Intel® Moderncode for Parallel Architectures
Support for developing parallel programming applications on Intel® Architecture.

Stack size is not big enought

Christoph_I_
Beginner
5,547 Views

Hello!
I have an issue regarding stacksize and ifort (Parallel Studio XE Composer). For my computations I divide an huge array into small pieces and every node submitted to the run does the computations for one part. Below a chunk of code:

real         ::  p(200,200,400)
integer      ::  ib,ie,jb,je,kb,ke 
...
ib=1;ie=199
jb=2;je=198
kb=2;ke=398
call  SOLVE_POI_EQ(rank,p(ib:ie,jb:je,kb:ke),R)

The problem here is that when I reduce the number of nodes, the code crashes with an `Segmentation Fault` when I call `SOLVE_POI_EQ`. I use linux and when I set the stack size to unlimited: `ulimit -s unlimited` it works.

I'm now worried that I overwrite parts of my OS (can that happen?)!

Is there a better way to address this issue?

0 Kudos
24 Replies
SergeyKostrov
Valued Contributor II
1,097 Views
>>Intel advice from not too long ago recommended against using heap inside OpenMP parallel regions. Tim, that looks very interesting and contradicts with my experience of allocation Heap Based memory and using it inside of OpenMP parallel regions! I never had any issues or problems. Where did you read about it? Could post some additional information about that advise?
0 Kudos
Christoph_I_
Beginner
1,097 Views

Hello,

first of all I want to thank you because my code works now perfectly (at least I thought that till now!).

I recently tried this debugging and mapping too Allinea (http://www.allinea.com/) which shows my the potential bottlenecks of my MPI code. There I get as an output that my program uses 200Mb of memory. But when I write out most of may data in the end and sum the file sizes up I get 3Gb. I store all my data in binary format. Is that possible because I fear that due to this -heap-array flag I use the hard-disk memory instead of the RAM.

And I have another question regarding my output routine. I see that the most time consuming part is my output and especially the close-statement. Is there a more efficient way with the Intel compiler?

Thank you in advance!

0 Kudos
jimdempseyatthecove
Honored Contributor III
1,097 Views

The problem with enlarging stack size is exemplified by your second paragraph. When you set aside stack size, you do this for all threads. When only one, or possibly a few threads, require large stack, this can potentially cause issues (out of memory, excessive page file/RAM footprint). Using the heap will add some overhead, but will (can) reduce the page file/RAM requirements.

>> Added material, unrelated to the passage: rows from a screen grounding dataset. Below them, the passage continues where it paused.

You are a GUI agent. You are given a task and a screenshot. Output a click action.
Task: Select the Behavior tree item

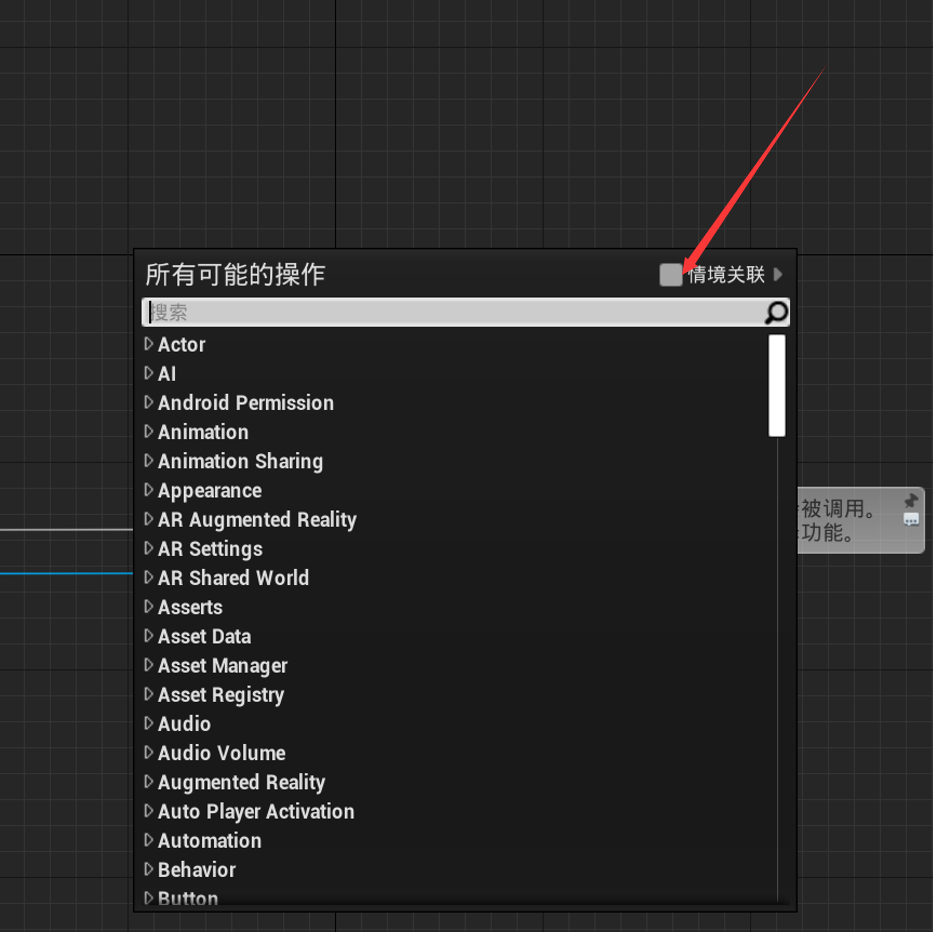coord(196,869)
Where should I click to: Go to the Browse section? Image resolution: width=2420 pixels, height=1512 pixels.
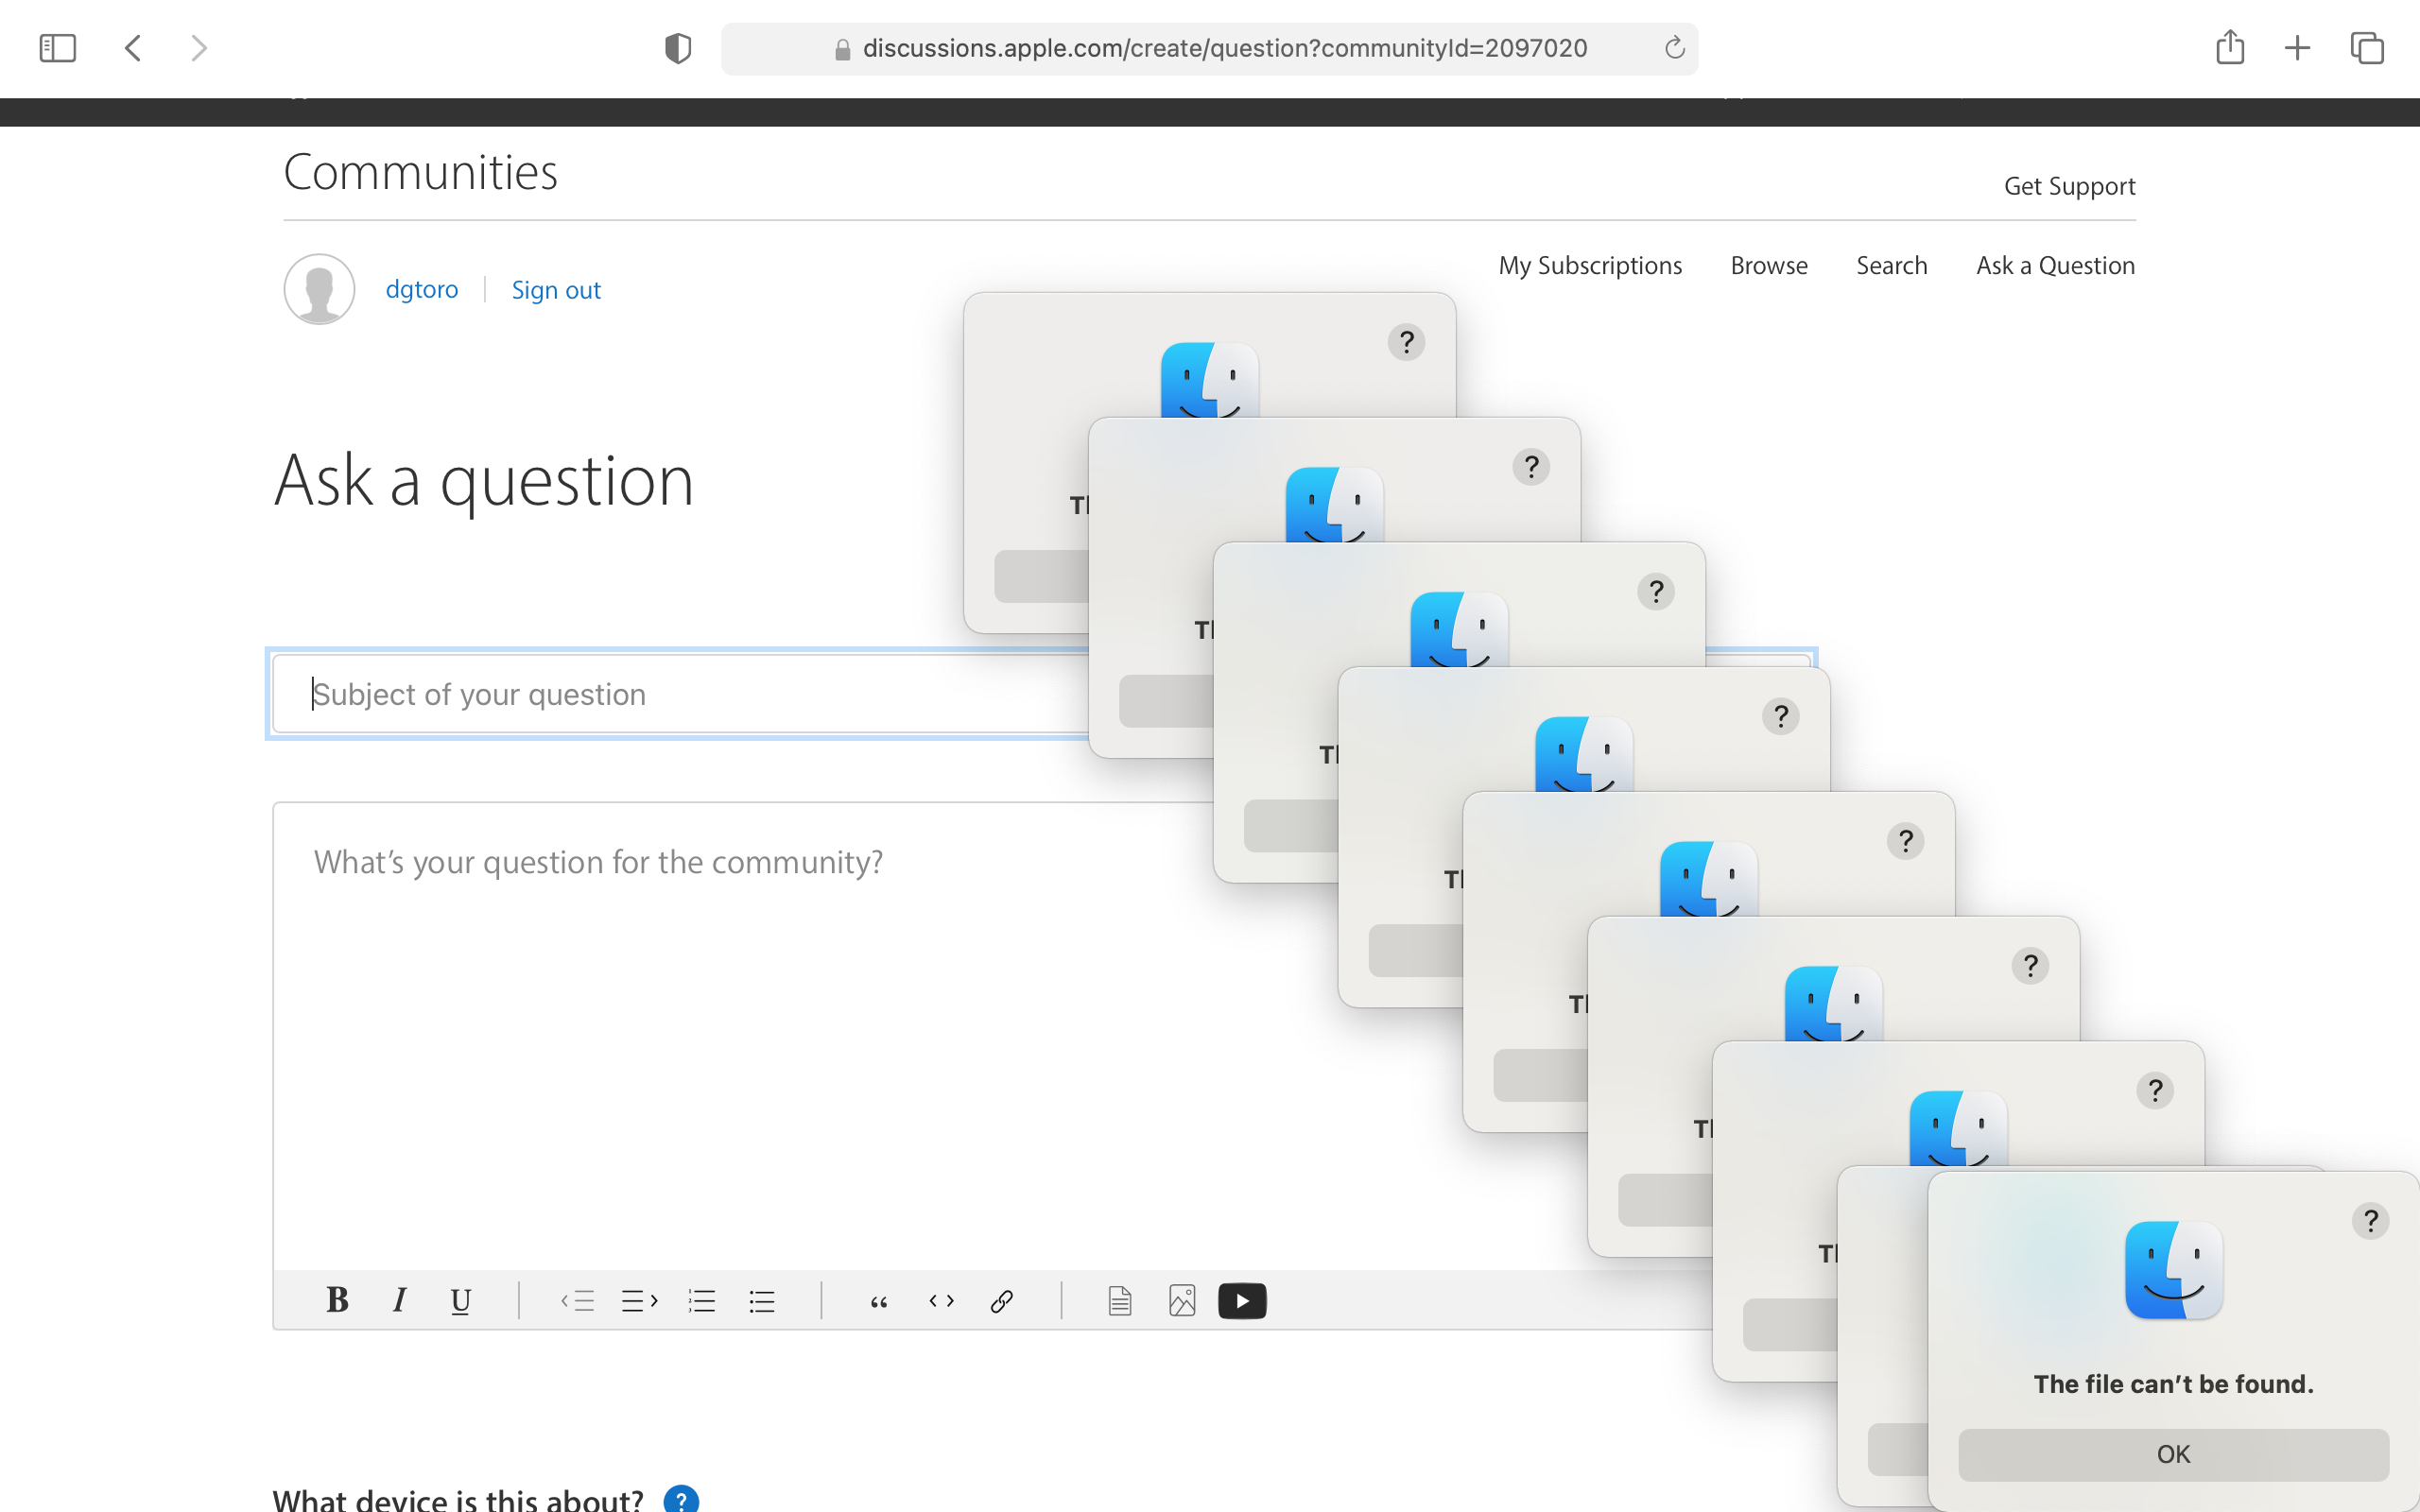coord(1769,265)
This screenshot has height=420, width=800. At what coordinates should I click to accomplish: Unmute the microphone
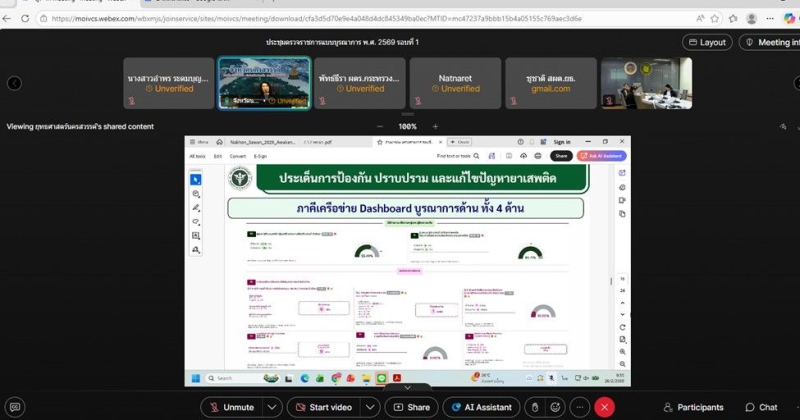[231, 407]
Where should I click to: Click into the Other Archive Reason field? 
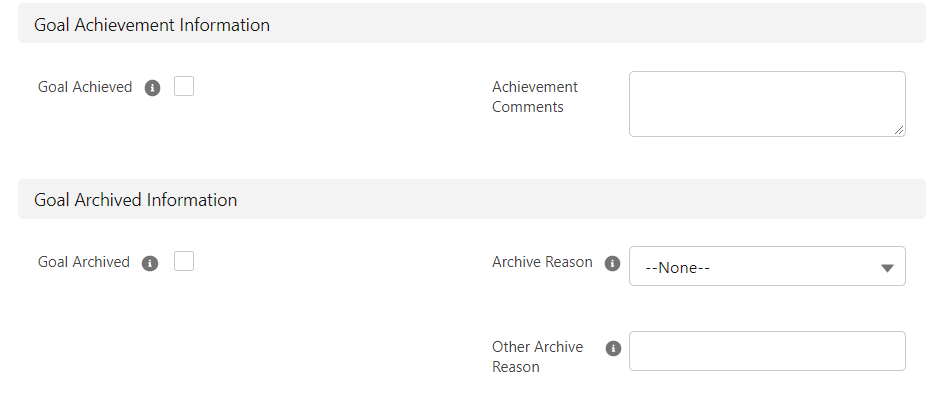pos(767,351)
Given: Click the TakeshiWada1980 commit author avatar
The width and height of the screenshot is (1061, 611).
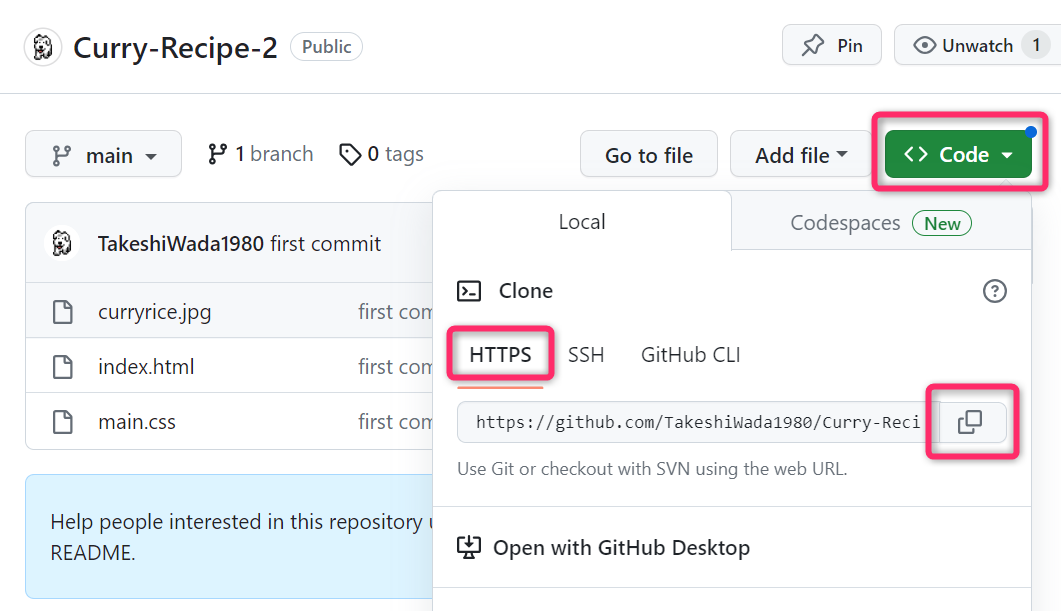Looking at the screenshot, I should click(x=63, y=243).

IMHO (?was I ever humble?) it is best to take the responsibility of placing the storage. Small items (arrays, user defined types) on stack, what are, or can become, large items specifically allocated.

Jim Dempsey

0 Kudos
sahar_h_
Beginner
1,097 Views

 

The problem with enlarging stack size is exemplified by your second paragraph. When you set aside stack size, you do this for all threads. When only one, or possibly a few threads, require large stack, this can potentially cause issues (out of memory, excessive page file/RAM footprint). Using the heap will add some overhead, but will (can) reduce the page file/RAM requirements.

0 Kudos
Reply